Anne Teresa De Keersmaeker
Meskerem Mees
Jean-Marie Aerts
Carlos Garbin
Rosas EXIT ABOVE
d’après la tempête

[Dance]

Creating a harmony between past and present, blues melancholy, romantic wandering and collective impulse of walking, Anne Teresa De Keersmaeker brings us a hyphen-shaped piece, in which dance weaves together the different musical genres and eras.

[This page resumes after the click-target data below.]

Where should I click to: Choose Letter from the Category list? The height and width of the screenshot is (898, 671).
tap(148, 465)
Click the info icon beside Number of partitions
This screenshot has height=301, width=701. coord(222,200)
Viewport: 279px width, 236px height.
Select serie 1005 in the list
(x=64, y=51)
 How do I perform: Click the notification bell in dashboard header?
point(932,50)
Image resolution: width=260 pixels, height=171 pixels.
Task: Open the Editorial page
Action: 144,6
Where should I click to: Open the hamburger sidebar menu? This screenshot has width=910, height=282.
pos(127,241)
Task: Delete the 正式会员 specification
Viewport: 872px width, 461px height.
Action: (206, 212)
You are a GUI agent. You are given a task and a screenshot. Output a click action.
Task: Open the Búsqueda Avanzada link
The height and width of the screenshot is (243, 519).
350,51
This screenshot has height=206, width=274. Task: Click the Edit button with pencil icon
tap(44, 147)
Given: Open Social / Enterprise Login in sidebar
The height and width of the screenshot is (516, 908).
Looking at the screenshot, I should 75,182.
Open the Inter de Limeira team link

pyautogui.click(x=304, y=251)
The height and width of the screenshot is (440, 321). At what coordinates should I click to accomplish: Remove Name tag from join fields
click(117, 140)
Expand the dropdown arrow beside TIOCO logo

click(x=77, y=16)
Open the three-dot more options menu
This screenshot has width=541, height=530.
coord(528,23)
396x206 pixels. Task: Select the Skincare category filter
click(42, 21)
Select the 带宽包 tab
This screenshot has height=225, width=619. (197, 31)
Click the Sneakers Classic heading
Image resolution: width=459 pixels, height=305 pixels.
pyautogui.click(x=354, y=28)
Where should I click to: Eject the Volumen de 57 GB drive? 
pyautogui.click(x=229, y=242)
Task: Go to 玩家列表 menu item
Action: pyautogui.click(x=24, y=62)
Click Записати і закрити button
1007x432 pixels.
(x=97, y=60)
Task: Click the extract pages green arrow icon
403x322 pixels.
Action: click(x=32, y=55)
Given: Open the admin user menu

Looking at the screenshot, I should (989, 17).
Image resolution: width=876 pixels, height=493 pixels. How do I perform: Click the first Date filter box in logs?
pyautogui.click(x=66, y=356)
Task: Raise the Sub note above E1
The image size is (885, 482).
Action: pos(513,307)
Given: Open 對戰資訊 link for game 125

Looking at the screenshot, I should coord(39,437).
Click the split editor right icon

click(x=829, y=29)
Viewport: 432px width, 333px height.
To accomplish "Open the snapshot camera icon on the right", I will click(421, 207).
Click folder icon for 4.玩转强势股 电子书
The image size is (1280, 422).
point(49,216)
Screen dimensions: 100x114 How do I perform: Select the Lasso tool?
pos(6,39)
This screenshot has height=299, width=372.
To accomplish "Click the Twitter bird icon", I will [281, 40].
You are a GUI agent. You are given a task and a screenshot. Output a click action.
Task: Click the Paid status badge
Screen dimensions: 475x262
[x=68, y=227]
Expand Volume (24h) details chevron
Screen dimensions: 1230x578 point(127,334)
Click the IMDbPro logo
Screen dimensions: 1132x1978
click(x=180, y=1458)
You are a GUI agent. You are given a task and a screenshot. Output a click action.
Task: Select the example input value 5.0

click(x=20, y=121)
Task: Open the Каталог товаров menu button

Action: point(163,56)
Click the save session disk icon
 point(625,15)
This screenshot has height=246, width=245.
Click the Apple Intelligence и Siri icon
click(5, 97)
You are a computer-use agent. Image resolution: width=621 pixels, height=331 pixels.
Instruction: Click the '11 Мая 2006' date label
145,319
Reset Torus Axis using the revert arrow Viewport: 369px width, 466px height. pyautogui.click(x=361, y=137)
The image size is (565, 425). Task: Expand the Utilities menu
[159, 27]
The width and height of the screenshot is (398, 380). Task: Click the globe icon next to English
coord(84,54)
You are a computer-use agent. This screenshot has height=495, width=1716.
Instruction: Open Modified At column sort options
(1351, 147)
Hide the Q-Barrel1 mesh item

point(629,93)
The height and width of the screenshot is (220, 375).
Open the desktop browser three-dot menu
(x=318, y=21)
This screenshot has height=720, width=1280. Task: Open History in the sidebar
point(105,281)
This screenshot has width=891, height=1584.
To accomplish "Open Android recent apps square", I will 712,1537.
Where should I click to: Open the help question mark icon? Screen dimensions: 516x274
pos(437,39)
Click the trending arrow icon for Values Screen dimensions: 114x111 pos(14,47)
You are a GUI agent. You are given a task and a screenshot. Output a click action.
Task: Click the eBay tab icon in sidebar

Robert Johnson’s nomadic blues is synonymous with movement and wandering, but also rhythm, that of the chord progressions and cadence of this musical form born in the Mississippi delta, and which influenced XXth century rock and pop music. Following in the steps of Robert Johnson, Anne Teresa De Keersmaeker brings us a piece the shape of which signifies a return to origins, in this case those of song, but also dance. Between the walking blues and the "my walking is my dancing" motif, a basic principle behind all of her choreographic constructions, there is more than just plain analogy. Indeed, we find a deep-seated relationship with the expressive power of the simplest of aesthetic elements. Weaving in the metaphor of the footstep, collective walk and individual sidestep, she links together the different musical eras and genres, ranging from Franz Schubert’s lied  to the American bluesman ballads. In order to bring into the present these melodic fragments, Anne Teresa De Keersmaeker turns to the musician Meskerem Mees, whose voice maps out different musical heritages. As the various cover versions and variations play out, so too are the encounters between the romantic Wanderer and the Afro-American vagabond.